THE PROBLEM | Rewrite everything in the material below from the line containing "Given: Open the Multiple displays dropdown" down to the line containing "Open the 2021", swapping "dropdown" for "menu" and keeping everything else the same. Give only those lines.

Dataset entries:
────
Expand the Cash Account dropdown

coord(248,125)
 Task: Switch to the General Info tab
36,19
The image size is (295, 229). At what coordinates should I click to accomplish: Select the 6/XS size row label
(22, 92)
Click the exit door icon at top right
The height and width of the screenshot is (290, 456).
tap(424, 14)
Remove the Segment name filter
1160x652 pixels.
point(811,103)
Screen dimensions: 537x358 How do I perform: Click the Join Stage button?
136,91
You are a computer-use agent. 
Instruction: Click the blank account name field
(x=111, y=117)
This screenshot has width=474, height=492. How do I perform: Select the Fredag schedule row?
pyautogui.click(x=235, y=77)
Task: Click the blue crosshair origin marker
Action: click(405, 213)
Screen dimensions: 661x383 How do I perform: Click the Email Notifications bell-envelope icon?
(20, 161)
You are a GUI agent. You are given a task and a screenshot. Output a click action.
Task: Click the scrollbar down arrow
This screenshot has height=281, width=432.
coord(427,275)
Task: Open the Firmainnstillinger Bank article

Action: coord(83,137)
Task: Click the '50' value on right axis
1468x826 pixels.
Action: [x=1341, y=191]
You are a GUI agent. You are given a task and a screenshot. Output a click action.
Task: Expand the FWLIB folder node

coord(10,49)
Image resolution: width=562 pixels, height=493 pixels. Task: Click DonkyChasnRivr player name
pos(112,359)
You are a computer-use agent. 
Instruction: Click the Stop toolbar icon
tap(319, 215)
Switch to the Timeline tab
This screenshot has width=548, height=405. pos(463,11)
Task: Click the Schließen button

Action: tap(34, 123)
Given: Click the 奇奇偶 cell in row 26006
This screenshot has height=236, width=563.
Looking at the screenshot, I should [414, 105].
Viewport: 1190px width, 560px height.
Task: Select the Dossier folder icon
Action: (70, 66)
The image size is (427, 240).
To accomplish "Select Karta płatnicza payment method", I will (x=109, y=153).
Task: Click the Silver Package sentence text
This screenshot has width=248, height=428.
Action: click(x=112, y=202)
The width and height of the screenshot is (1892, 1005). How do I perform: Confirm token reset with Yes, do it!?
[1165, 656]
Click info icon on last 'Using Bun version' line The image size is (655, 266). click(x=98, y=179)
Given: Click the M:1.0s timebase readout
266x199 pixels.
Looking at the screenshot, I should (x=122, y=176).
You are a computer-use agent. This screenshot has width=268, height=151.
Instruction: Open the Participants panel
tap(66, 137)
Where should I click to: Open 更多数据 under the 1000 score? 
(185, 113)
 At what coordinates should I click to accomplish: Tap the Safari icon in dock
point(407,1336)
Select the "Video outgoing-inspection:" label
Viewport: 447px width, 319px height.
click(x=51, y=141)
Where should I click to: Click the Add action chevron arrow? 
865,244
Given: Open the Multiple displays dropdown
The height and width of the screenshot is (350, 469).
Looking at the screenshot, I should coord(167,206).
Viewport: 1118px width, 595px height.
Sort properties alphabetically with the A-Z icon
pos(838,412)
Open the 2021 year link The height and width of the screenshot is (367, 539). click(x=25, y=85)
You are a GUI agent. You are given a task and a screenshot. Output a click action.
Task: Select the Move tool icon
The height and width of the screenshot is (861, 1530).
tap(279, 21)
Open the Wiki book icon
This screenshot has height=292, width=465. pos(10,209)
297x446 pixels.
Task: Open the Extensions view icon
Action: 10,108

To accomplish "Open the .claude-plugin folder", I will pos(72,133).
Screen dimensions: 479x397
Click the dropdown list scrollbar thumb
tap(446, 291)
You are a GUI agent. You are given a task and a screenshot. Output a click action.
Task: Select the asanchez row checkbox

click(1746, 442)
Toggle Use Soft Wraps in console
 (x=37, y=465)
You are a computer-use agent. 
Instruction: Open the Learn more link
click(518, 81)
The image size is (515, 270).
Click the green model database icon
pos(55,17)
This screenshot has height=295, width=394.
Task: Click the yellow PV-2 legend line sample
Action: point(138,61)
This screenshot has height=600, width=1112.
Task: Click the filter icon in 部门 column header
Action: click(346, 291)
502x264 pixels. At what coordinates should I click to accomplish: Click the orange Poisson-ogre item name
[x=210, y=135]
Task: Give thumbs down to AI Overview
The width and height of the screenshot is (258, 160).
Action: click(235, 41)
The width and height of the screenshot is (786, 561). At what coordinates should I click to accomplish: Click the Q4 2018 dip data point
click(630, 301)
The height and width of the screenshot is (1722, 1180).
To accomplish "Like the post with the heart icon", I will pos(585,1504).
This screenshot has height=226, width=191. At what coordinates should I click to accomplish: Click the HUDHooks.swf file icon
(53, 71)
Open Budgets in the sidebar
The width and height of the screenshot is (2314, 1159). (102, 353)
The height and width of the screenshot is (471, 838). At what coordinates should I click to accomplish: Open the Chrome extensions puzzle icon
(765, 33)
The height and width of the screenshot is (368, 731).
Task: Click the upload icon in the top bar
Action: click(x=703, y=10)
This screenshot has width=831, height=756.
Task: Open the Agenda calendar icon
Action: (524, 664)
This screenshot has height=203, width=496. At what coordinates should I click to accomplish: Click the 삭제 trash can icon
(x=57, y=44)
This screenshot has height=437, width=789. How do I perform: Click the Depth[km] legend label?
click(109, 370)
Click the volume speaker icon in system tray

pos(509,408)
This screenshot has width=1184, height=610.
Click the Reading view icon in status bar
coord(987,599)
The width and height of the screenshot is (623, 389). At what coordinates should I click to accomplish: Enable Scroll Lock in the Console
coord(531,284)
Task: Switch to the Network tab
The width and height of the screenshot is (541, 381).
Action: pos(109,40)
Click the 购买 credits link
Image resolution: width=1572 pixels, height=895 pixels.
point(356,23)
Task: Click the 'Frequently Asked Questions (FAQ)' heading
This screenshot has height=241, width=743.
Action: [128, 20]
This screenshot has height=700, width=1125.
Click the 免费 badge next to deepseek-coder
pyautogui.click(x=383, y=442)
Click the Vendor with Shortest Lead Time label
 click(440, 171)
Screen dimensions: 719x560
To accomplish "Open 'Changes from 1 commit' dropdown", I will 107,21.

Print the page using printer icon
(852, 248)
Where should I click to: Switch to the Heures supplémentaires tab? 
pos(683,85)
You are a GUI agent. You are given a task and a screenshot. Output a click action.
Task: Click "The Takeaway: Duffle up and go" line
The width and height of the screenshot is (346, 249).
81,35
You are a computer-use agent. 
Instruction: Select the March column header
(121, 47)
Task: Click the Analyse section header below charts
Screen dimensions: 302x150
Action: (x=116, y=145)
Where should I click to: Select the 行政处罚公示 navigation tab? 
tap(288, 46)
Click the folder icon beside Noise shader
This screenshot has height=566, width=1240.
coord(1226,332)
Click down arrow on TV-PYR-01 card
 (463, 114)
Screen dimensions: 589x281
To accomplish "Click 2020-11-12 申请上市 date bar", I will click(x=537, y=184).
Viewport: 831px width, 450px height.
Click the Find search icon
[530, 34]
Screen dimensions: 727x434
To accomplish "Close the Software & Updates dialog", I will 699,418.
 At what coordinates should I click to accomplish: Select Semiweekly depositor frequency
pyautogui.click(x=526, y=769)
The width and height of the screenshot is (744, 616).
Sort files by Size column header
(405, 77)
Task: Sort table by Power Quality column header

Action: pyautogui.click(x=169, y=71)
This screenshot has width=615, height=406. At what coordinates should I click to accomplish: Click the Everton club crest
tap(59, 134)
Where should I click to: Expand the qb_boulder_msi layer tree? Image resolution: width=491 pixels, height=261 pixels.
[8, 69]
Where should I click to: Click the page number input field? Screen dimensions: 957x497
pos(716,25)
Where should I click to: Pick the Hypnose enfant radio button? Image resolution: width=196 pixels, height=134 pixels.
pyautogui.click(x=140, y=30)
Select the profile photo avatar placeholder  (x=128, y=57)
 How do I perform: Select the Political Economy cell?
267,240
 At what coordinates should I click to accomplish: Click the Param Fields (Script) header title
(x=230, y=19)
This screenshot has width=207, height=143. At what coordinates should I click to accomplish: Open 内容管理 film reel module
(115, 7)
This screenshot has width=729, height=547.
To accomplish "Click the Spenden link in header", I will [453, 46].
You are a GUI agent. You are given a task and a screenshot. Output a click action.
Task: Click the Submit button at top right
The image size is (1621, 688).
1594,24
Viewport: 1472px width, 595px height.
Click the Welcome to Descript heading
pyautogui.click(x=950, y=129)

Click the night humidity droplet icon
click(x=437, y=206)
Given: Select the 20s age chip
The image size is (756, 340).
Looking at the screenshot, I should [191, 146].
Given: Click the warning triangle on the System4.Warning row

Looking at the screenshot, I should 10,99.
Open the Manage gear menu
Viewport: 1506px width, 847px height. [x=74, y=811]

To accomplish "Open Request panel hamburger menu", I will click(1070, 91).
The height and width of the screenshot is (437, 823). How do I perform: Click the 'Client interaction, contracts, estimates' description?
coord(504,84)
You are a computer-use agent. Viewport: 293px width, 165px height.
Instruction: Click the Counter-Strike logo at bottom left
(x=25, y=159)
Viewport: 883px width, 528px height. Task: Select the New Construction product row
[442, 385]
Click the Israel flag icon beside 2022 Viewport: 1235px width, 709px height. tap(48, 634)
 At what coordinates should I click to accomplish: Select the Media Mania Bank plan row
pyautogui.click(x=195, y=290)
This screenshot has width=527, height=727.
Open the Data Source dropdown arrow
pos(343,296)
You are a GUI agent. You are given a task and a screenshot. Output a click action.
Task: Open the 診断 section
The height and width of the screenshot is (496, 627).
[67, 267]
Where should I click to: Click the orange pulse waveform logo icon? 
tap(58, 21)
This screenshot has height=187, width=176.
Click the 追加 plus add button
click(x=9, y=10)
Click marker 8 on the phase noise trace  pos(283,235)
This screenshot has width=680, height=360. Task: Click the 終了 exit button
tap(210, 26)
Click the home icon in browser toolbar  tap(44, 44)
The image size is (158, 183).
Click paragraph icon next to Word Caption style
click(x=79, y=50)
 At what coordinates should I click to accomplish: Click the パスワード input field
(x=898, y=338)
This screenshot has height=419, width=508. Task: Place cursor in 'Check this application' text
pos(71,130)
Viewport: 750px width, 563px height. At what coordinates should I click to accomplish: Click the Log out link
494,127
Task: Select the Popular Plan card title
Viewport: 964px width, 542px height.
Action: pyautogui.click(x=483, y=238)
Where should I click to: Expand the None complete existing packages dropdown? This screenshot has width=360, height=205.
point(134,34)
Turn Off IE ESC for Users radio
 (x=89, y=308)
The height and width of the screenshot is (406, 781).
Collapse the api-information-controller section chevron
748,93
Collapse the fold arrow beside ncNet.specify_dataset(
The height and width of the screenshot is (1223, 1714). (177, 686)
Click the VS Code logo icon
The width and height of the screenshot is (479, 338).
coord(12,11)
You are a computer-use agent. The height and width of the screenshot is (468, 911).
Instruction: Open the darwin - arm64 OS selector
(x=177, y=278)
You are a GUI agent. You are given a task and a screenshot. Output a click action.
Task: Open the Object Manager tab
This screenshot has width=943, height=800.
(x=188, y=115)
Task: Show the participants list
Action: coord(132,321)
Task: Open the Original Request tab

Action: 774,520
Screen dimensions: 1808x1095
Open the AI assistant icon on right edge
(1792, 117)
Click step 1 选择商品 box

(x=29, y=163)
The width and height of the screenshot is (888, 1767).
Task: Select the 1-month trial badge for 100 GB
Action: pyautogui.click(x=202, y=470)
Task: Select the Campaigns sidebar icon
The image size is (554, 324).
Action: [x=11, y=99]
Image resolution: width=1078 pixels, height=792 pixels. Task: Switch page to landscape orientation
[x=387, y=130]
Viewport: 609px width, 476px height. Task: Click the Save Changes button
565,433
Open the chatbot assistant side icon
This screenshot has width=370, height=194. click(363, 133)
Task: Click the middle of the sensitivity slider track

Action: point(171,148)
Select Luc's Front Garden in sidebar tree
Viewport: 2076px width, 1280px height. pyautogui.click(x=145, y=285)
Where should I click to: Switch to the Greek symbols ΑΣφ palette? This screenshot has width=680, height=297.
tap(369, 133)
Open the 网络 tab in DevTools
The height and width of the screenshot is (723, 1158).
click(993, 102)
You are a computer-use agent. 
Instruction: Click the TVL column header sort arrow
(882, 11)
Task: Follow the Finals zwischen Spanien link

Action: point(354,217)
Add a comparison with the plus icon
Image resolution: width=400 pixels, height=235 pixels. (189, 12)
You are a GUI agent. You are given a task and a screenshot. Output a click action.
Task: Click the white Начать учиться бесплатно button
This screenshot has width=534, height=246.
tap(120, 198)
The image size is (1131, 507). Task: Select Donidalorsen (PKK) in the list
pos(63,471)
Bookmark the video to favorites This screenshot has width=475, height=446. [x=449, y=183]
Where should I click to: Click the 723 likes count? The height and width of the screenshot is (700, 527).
────
TASK RESULT |
Given: Open the Multiple displays menu
The height and width of the screenshot is (350, 469).
Looking at the screenshot, I should coord(167,206).
Viewport: 1118px width, 595px height.
Sort properties alphabetically with the A-Z icon
pos(838,412)
Open the 2021 year link The height and width of the screenshot is (367, 539). click(x=25, y=85)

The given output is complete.